Written by Norman Cramp, Director of Darwin Military Museum.
It is not clear as to when the installation of the net commenced nor when it was 100% completed, but it was fully operational by January 1942 – and a good thing it was!
The submarine went down with all 80 hands on board and she remains in her final position at the bottom of the sea today, un-entered and effectively untouched for 76 years.
On 19th February 1942 there were 49 ships in Darwin Harbour and without the protection of the boom net, that day could have been more catastrophic than what it was.

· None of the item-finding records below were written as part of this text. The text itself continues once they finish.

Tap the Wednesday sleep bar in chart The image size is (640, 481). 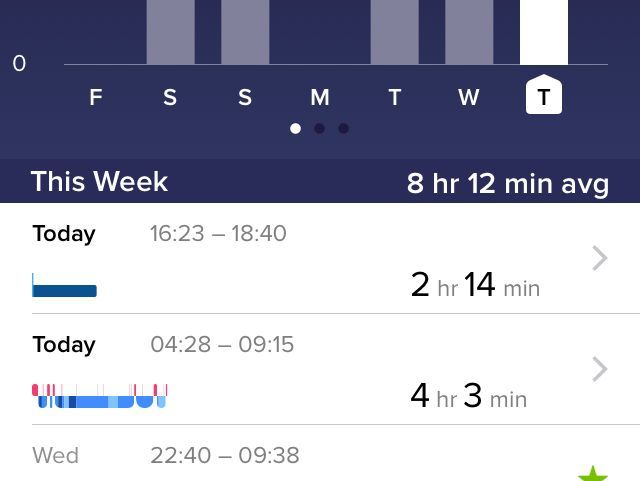pyautogui.click(x=469, y=32)
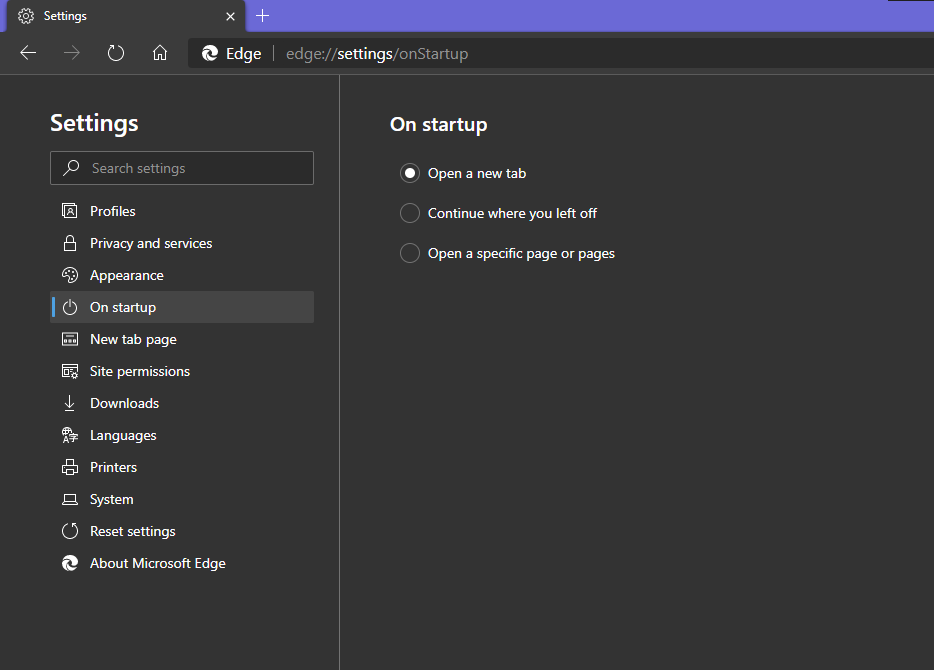Choose 'Open a specific page or pages'
Image resolution: width=934 pixels, height=670 pixels.
click(410, 253)

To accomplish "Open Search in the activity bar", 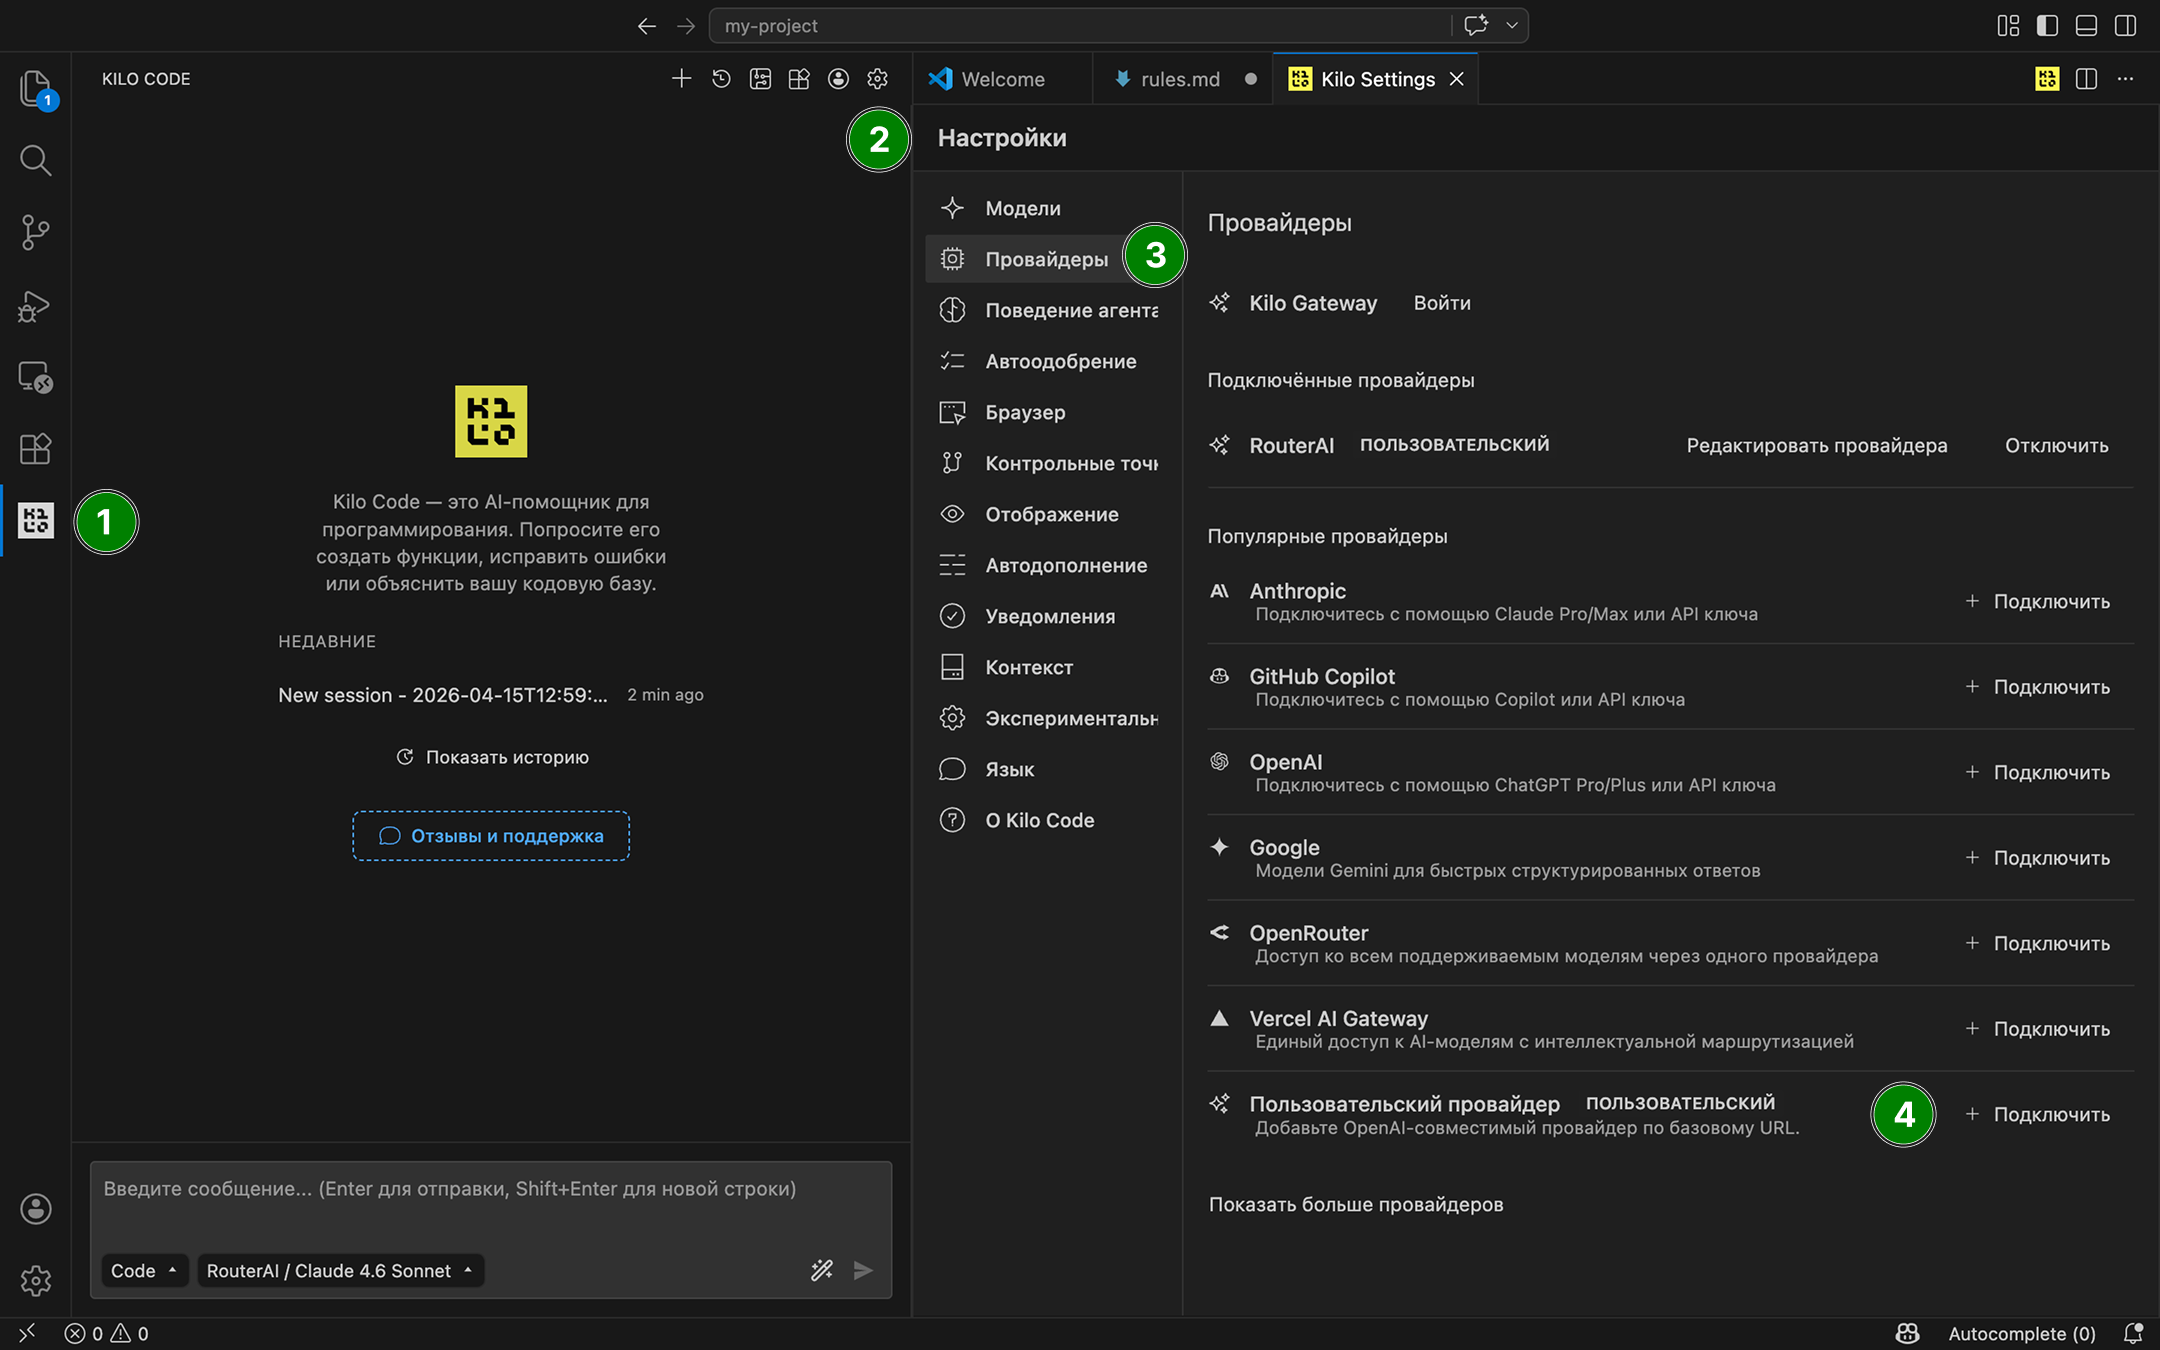I will (35, 160).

Just imagine being attacked from the air and attacked from below the sea at the same time, with limited room for your ship to manoeuvre and/or escape the harbour!
It is thought the net was finally removed in 1946-47, following which the winch and associated equipment were (effectively) abandoned by the Commonwealth, although it remained in situ for many years.
The winch was relocated to its current position within the DMM and refurbished by RAAA/DMM volunteers in 2015. In 2017 RAAA/DMM volunteers, DMM staff and members of the Australian Army’s 8/12 Field Artillery Regiment erected the weather protection structure and camouflage nets over the winch as a further step toward its ongoing preservation.
Many thanks to all of those people and organisations who have given so generously of their time, effort, equipment and material to conserve and preserve this very important piece of the NT’s wartime equipment and story.